The time complexity is O(N) on average, O(NM) worst case (N being the length of the longer string, M, the shorter string you search for). As of Python 3.10, heuristics are used to lower the worst-case scenario to O(N + M) by switching algorithms.

The same algorithm is used for str.index(), str.find(), str.__contains__() (the in operator) and str.replace(); it is a simplification of the Boyer-Moore with ideas taken from the Boyer–Moore–Horspool and Sunday algorithms.

See the original stringlib discussion post, as well as the fastsearch.h source code; until Python 3.10, the base algorithm has not changed since introduction in Python 2.5 (apart from some low-level optimisations and corner-case fixes).

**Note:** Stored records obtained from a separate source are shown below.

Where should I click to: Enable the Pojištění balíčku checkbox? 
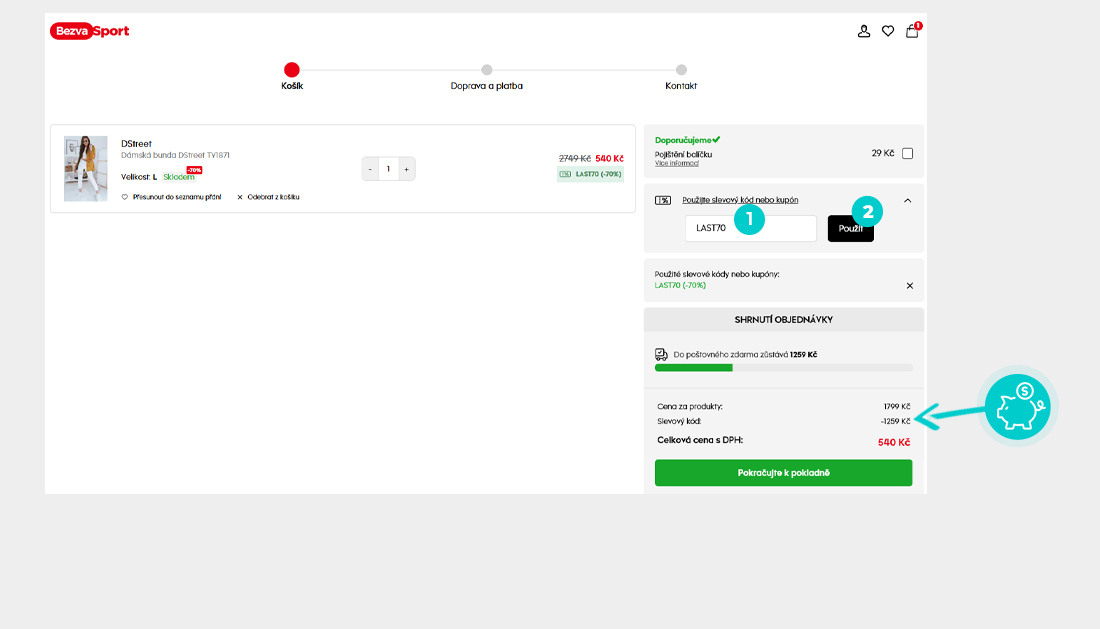tap(907, 154)
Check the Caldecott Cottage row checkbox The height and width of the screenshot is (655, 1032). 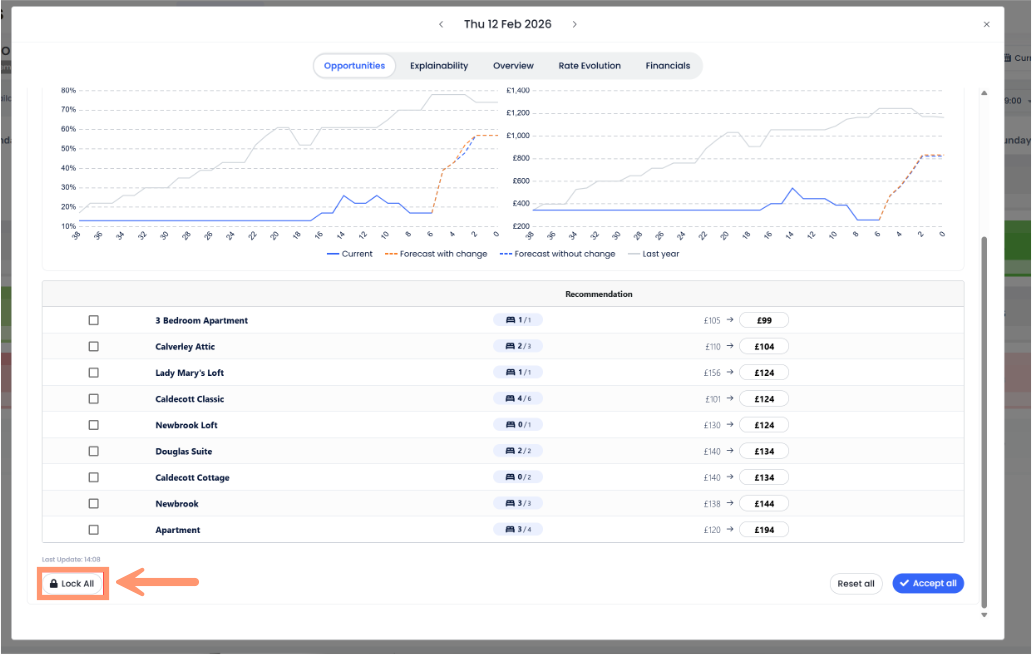(94, 478)
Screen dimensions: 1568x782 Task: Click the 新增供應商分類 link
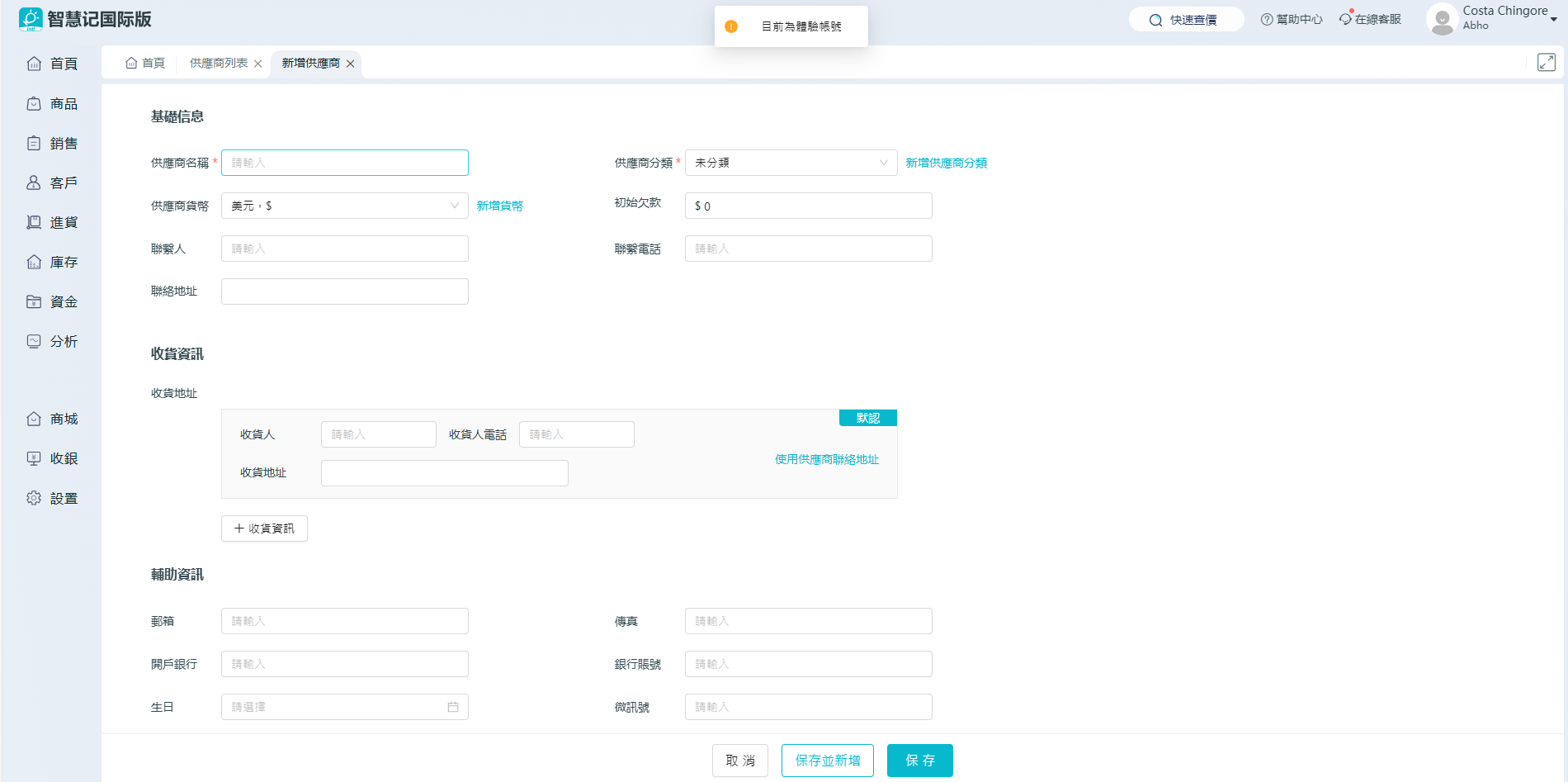click(946, 164)
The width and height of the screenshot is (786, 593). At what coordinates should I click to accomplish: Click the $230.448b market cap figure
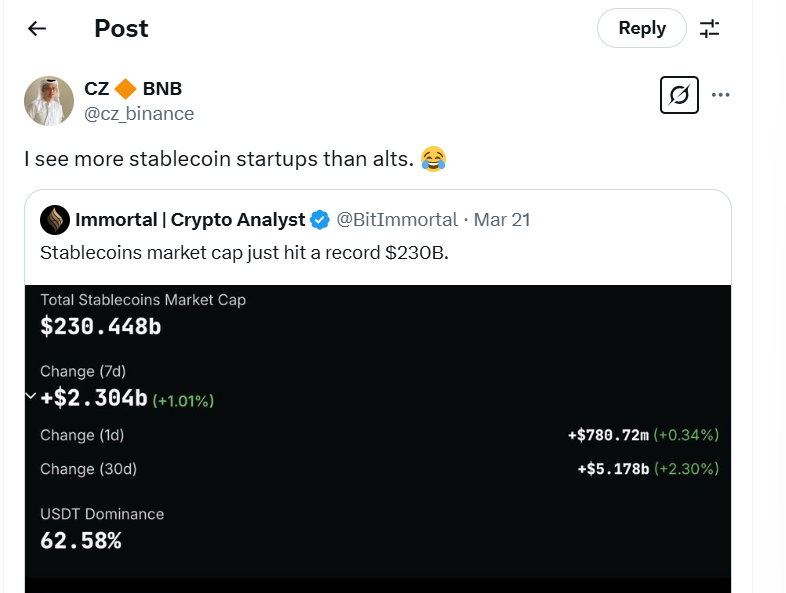[100, 326]
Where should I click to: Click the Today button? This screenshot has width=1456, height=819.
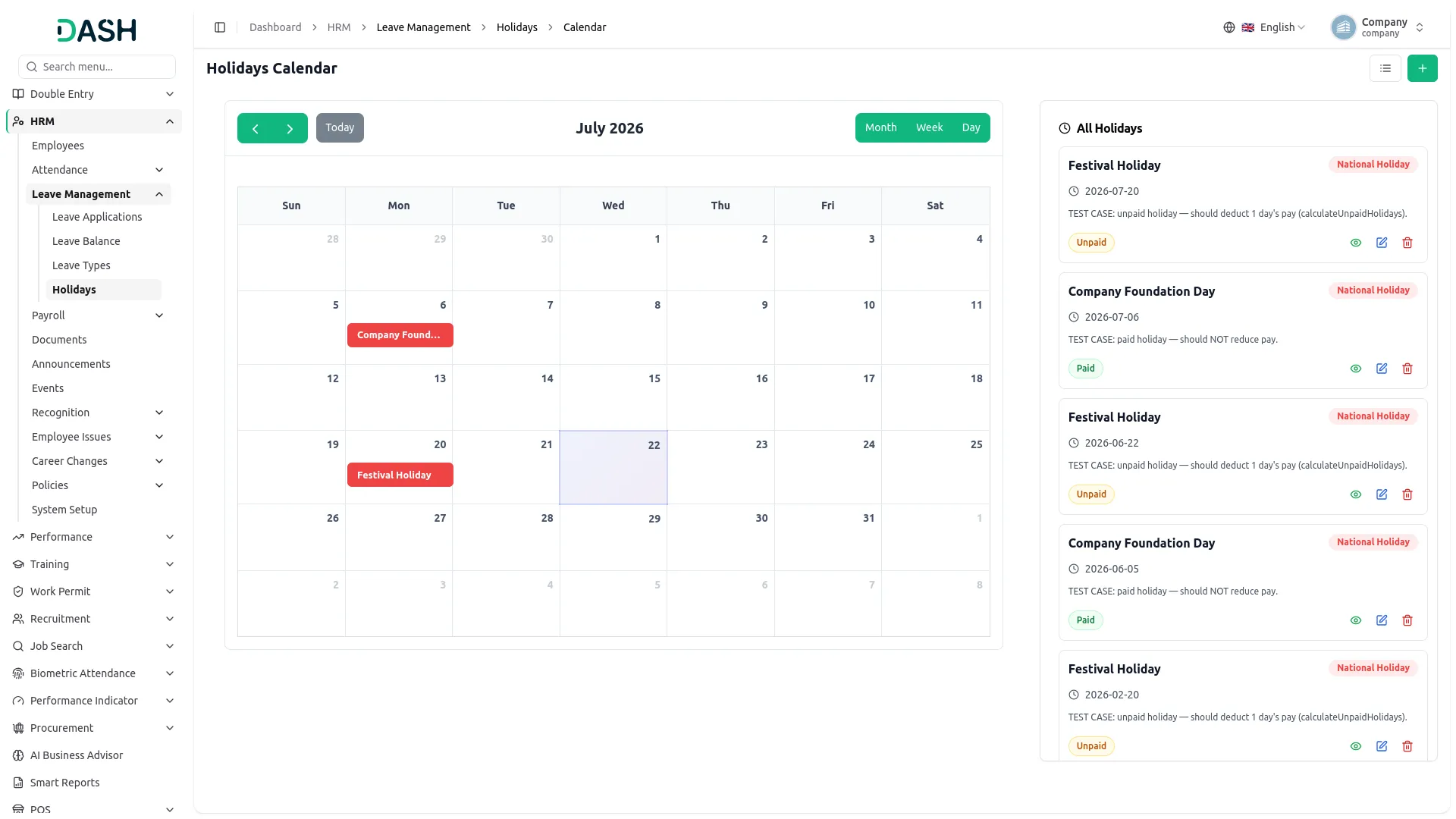pyautogui.click(x=340, y=127)
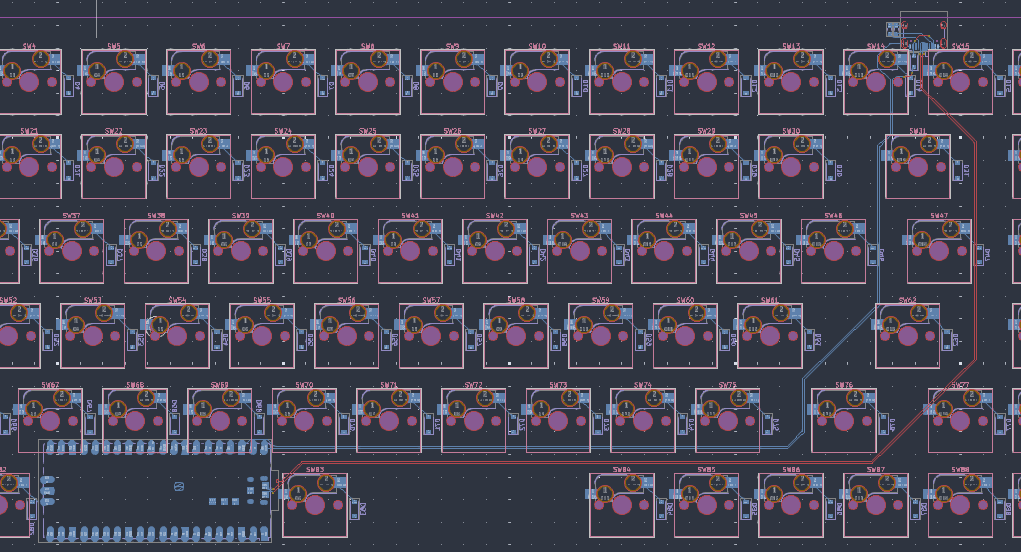Image resolution: width=1021 pixels, height=552 pixels.
Task: Select switch footprint SW58
Action: [x=516, y=336]
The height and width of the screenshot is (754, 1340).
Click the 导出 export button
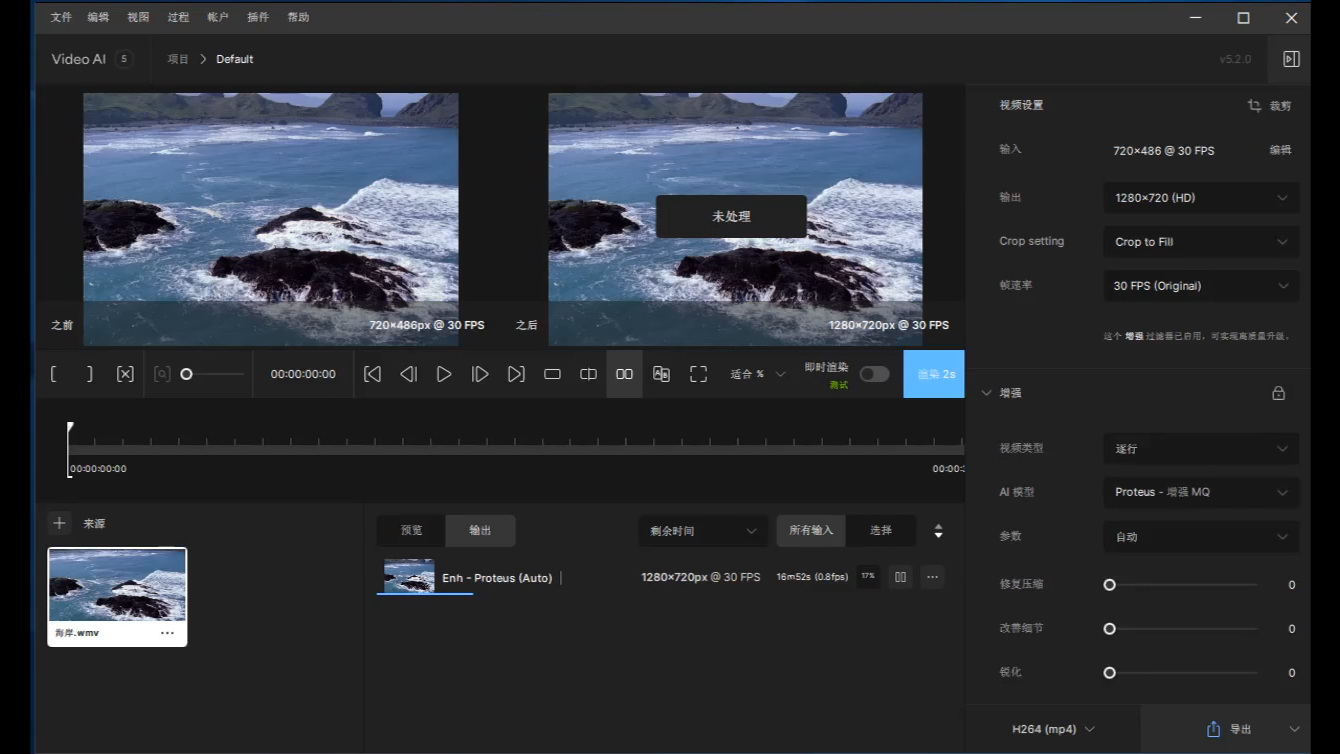1229,729
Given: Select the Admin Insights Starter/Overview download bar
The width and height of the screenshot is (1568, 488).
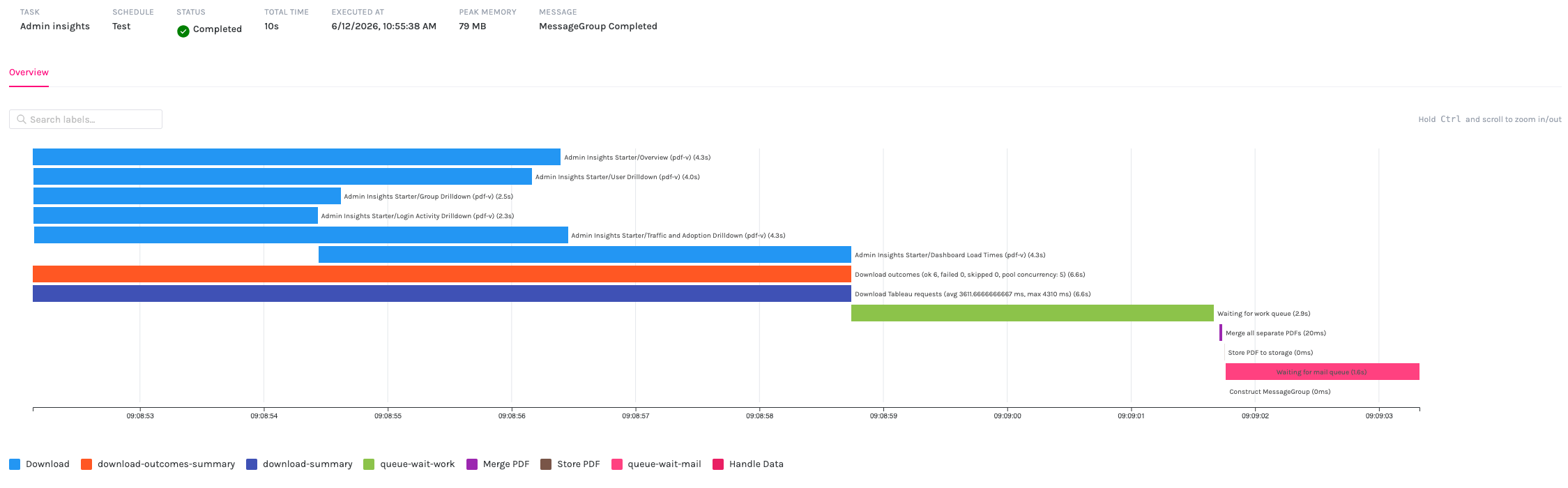Looking at the screenshot, I should (x=296, y=157).
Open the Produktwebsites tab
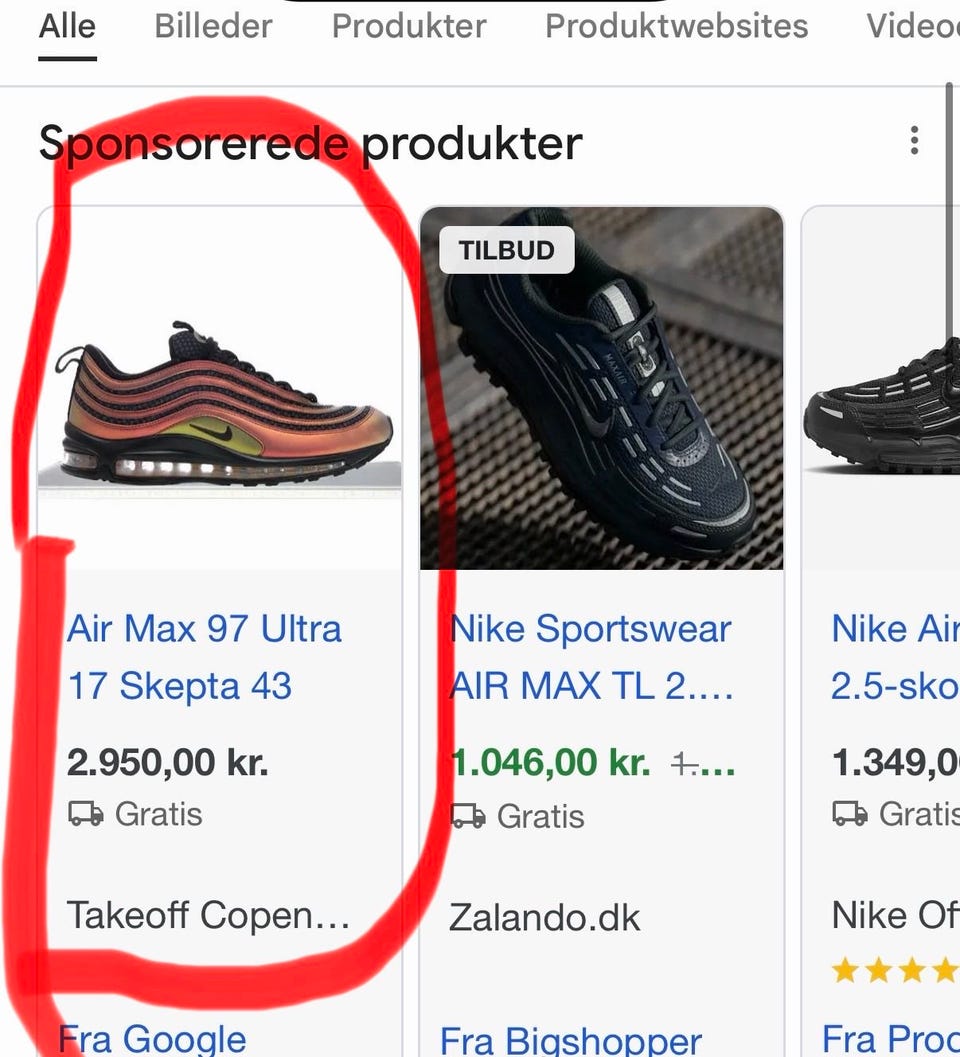Viewport: 960px width, 1057px height. point(676,26)
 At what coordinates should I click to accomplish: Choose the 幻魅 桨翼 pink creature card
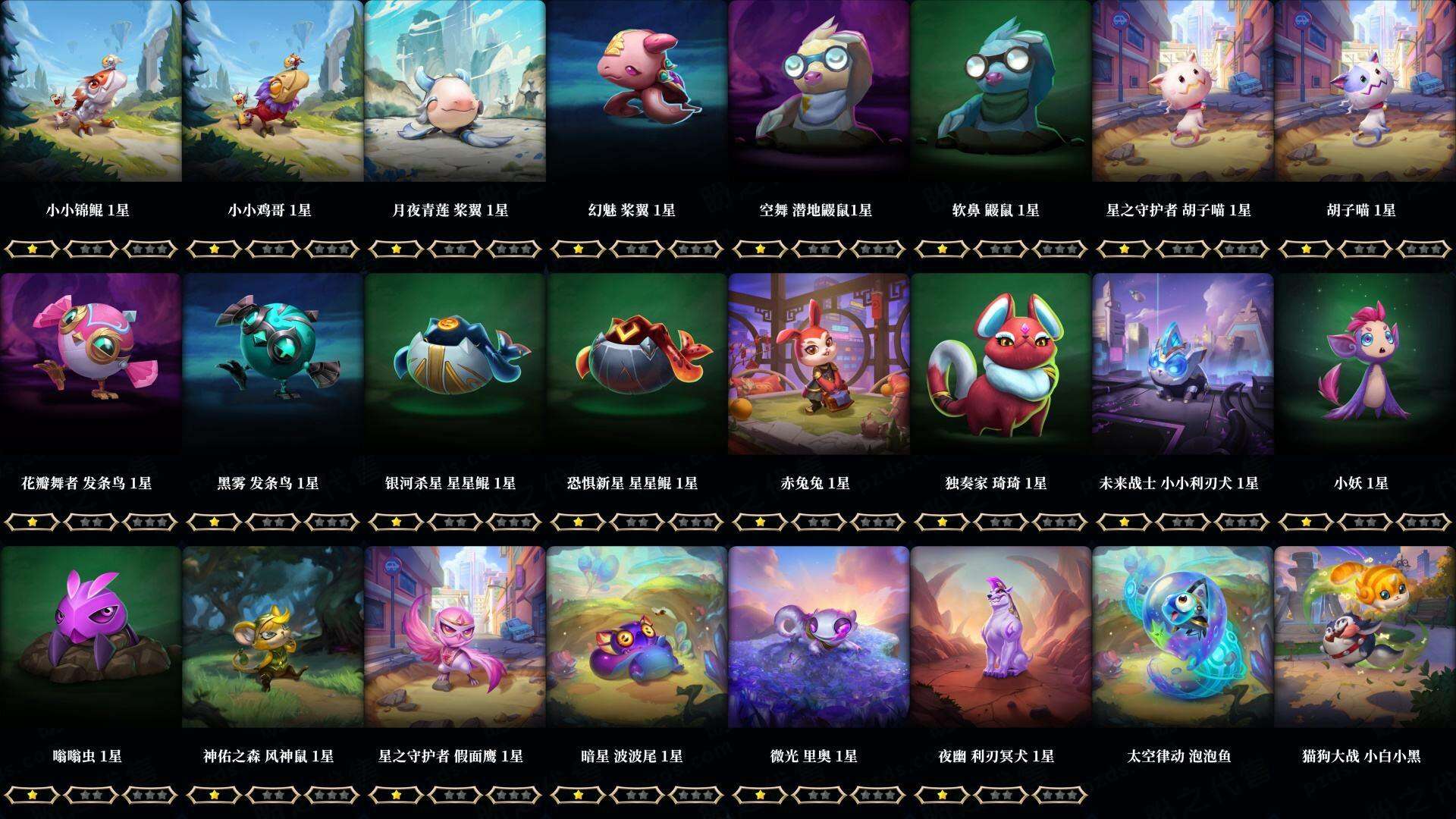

The post includes a Python-code outline of the algorithm:

def find(s, p):
    # find first occurrence of p in s
    n = len(s)
    m = len(p)
    skip = delta1(p)[p[m-1]]
    i = 0
    while i <= n-m:
        if s[i+m-1] == p[m-1]: # (boyer-moore)
            # potential match
            if s[i:i+m-1] == p[:m-1]:
                return i
            if s[i+m] not in p:
                i = i + m + 1 # (sunday)
            else:
                i = i + skip # (horspool)
        else:
            # skip
            if s[i+m] not in p:
                i = i + m + 1 # (sunday)
            else:
                i = i + 1
    return -1 # not found

as well as speed comparisons.

In Python 3.10, the algorithm was updated to use an enhanced version of the Crochemore and Perrin's Two-Way string searching algorithm for larger problems (with p and s longer than 100 and 2100 characters, respectively, with s at least 6 times as long as p), in response to a pathological edgecase someone reported. The commit adding this change included a write-up on how the algorithm works.

The Two-way algorithm has a worst-case time complexity of O(N + M), where O(M) is a cost paid up-front to build a shift table from the s search needle. Once you have that table, this algorithm does have a best-case performance of O(N/M).

2 of 4
10

In Python 3.4.2, it looks like they are resorting to the same function, but there may be a difference in timing nevertheless. For example, s.find first is required to look up the find method of the string and such.

The algorithm used is a mix between Boyer-More and Horspool.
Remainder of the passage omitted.